In summary, conventional methods used for quantitative evaluation of PET imaging are achieved by means of kinetic modeling, based on compartmental and non-compartmental approaches. This requires an accurate measurement of IF as well as the application of complex kinetic modeling approaches depending on the used tracer. One of the limitations of compartment modeling is that these models use iterative fitting including IF to calculate the least squares between the measured data and the model data, which can lead to problems of overfitting and lack of reproducibility. In particular, an inappropriate IF often leads to imprecision of the assessed rates. In contrast, our proposed method, based on machine learning approaches and the [\(^{18}\)F]-FEPPA radiotracer dataset, provides a robust and reproducible solution.
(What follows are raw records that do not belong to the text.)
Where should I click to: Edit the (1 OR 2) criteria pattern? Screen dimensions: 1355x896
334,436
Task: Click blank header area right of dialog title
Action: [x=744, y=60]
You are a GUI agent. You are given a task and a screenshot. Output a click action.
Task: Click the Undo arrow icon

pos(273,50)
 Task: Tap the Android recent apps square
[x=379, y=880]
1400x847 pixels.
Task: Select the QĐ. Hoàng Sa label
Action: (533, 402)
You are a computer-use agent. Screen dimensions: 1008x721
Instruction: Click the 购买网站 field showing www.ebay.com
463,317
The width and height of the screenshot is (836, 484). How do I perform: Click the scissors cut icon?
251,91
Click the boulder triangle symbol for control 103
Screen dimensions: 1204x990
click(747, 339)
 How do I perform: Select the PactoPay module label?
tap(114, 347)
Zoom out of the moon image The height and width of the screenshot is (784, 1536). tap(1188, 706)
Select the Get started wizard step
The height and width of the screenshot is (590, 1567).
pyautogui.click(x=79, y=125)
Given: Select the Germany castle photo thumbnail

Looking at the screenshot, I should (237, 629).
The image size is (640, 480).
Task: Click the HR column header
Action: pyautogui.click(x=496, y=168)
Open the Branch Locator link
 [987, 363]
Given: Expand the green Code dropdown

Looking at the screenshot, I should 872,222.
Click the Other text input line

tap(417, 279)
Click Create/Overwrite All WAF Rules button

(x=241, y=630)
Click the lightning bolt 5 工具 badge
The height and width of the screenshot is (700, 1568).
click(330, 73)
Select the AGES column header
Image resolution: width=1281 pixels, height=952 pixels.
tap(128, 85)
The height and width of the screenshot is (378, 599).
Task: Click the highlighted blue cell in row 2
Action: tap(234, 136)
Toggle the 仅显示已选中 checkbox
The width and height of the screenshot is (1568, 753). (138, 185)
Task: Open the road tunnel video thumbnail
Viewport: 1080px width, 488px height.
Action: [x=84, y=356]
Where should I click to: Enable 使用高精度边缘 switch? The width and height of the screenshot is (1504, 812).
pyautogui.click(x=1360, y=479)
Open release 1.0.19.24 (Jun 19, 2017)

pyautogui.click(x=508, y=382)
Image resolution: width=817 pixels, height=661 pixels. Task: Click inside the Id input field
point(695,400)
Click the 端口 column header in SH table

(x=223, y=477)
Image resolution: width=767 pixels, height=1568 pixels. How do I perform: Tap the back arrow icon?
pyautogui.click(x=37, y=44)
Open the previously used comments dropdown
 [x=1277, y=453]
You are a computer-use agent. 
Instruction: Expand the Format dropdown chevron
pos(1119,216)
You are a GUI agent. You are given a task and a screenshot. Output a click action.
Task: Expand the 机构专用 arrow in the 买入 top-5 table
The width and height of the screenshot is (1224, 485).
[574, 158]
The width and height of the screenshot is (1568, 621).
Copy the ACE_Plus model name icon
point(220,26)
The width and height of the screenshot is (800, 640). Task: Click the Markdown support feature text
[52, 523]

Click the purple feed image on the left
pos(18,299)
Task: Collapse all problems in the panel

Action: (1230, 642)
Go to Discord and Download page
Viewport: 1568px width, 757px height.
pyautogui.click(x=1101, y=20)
It is independent of the input function, representing a novelty in the quantitative analysis of PET.

4 Conclusion

In this paper, we investigated the feasibility of non-invasively estimating the V\(_{\text {t}}\) of [\(^{18}\)F]-FEPPA radiotracer, an indicator of neuroinflammation, using its activity concentration in brain tissue. We used several non-linear regression models to predict the [\(^{18}\)F]-FEPPA V\(_{\text {t}}\) in 31 brain regions of interest over 24 patients with Parkinson Disease and 20 healthy subjects. The XGBoost model showed the best results with a MAE of 2.6. Bland-Altman analysis results indicate that predicted V\(_{\text {t}}\) are in average very close to the reference with a bias of 0.23 2.82. We also found that significant main effect of genotype on [\(^{18}\)F]-FEPPA in both caudate and putamen have been preserved by predicted V\(_{\text {t}}\) values (p < 0.05) for the majority of groups. The results of paired t-test indicate that the difference between predicted and reference V\(_{\text {t}}\) is not statistically significant in 6 out of 8 groups. This study opens a new research direction in applying machine learning algorithms to provide a non-invasive and efficient tool to predict [\(^{18}\)F]-FEPPA V\(_{\text {t}}\) values, a hallmark of neuroinflammation that is believed to be a potential trigger for Parkinson’s disease development. As part of future work, our goal will be to develop predictive models to estimate the four pharmacokinetic parameters, namely K1, k2, k3, and k4. By accurately deriving these parameters, we aim to improve the estimation of the physiological parameters of the total volume of distribution V\(_{\text {t}}\) and the binding potential BP.